Berliner, inventor del gramófono, debió ser, se me ocurre, el primer pirata moderno. Los dueños de los teatros que ofrecían la música en directo a precios prohibitivos probablemente se echaron las manos a la cabeza y llevaron el grito al cielo al ver que ahora la gente podía escuchar discos en sus casas tantas veces como quisieran y sin pasar por taquilla con cada audición.





Ese era un invento del diablo y no me extrañaría nada que le acusaran de hacer perder puestos de trabajo, de acabar con la música y del agujero de la capa de ozono. Pero, irremediablemente, el invento se iba con la música a otra parte y los intentos de aquellos empresarios por paralizar el tiempo fueron vanos. La industria tuvo que reconvertirse. El propio Berliner dio el primer paso fundando la "Gramophone Company" que daría lugar a la discográfica EMI que es una de las que más alto alzan la voz para criticar el cambio de los tiempos que en su momento le hizo multimillonaria y que poco le importó que dejara en el camino a los que no quisieron o no supieron adaptarse.

Como se ve la historia se repite aunque a los actores se les haya cambiado el papel y hoy, como ayer, todo cambio tecnológico que no signifique poner más dinero en las menos manos que ya lo tienen es calificado de piratería. Pero de poco sirve. Los tiempos cambian y cuando esto se acepta es el momento en el que aparecen las alternativas.

La última en salir a la luz ha sido Magnatune. Esta especie de sello discográfico online permite escuchar completamente las canciones antes de comprarlas y el precio a pagar está directamente relacionado con lo que tú quieras y puedas dar: pagas lo que te parece justo.
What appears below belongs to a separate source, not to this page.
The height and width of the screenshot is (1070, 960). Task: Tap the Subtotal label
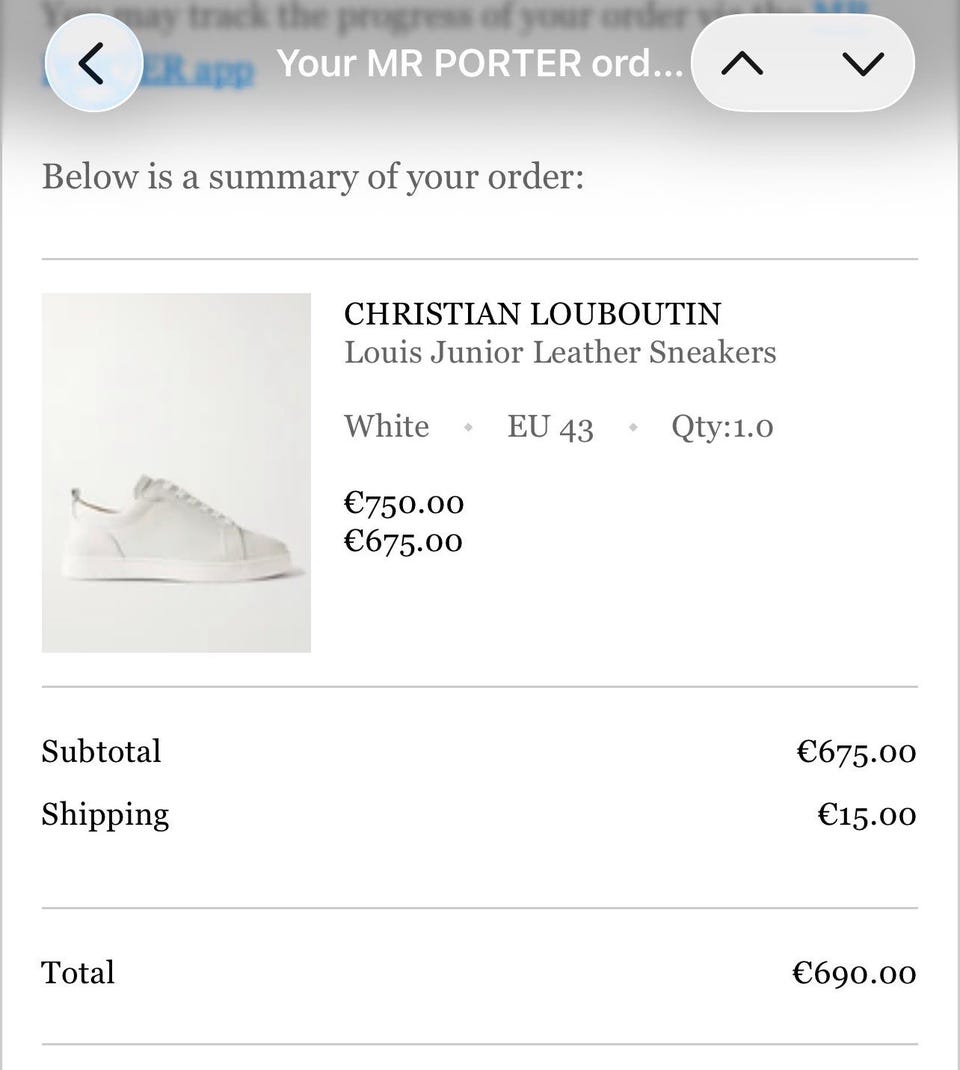pos(101,751)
Es cierto que esta empresa cataloga el precio mínimo de justicia en 5 dólares pero una vez pagados la persona que adquiere la música, al ser de libre distribución, puede compartirla gratuitamente con todo aquél que le plazca sin miedo a que la RIAA te lleve esposado.

Desde Magnatune se explica la razón de la iniciativa y ésta, dicen, no es otra que la de ofrecer una alternativa que sea rentable no sólo para la empresa sino también para los músicos y para el interés social que son los más castigado con el actual sistema. Los autores de las obras vendidas no se llevan con Magnatune el triste 8% al que la industria discográfica actual les tiene acostumbrados sino que se llevan el 50% de los beneficios. Beneficios que, por otro lado, no dejan de subir a pesar de, o gracias a, que su música una vez adquirida es de libre distribución en redes P2P.
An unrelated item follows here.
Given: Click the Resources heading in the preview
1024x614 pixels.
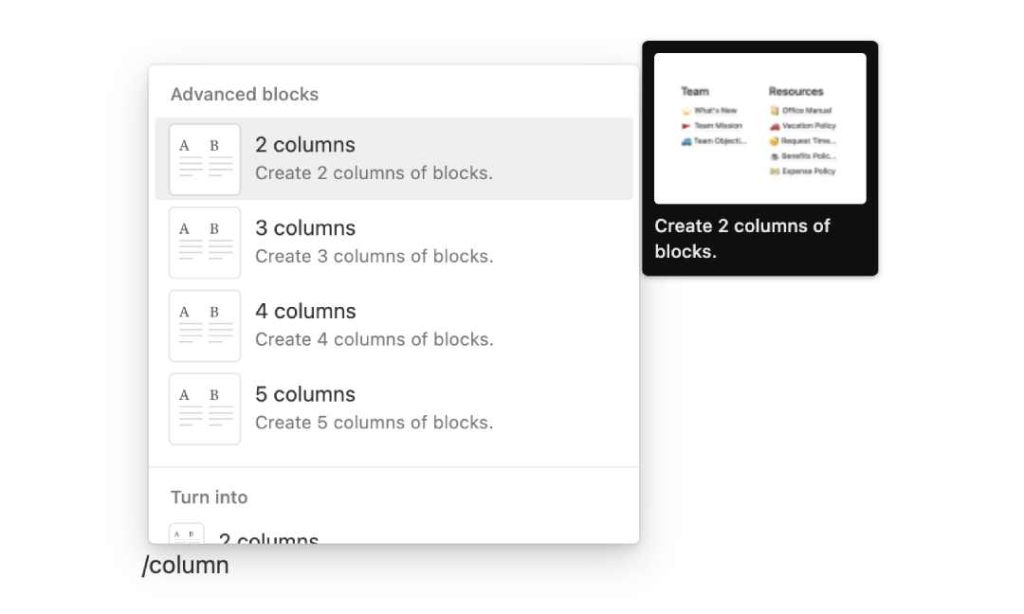Looking at the screenshot, I should 796,91.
El tiempo se ha tomado su tiempo en dar la razón y muchos insultos, denuncias y amenazas sufren y siguen sufriendo los que creen que tienen derecho a disfrutar de la cultura y de los avances que nos la acercan. Este tipo de iniciativas es al fin y al cabo lo que se demandaba. Iniciativas que se saben adaptar al cambio y que compaginan su interés lucrativo con el interés social de libre difusión de la cultura. No se trataba ni de acabar con la música ni de acabar con los artistas y mientras ustedes pierden el tiempo señalándonos como los causantes de todas las calamidades de este mundo nosotros seguimos recordando una frase: "Ladran, Sancho, señal que cabalgamos".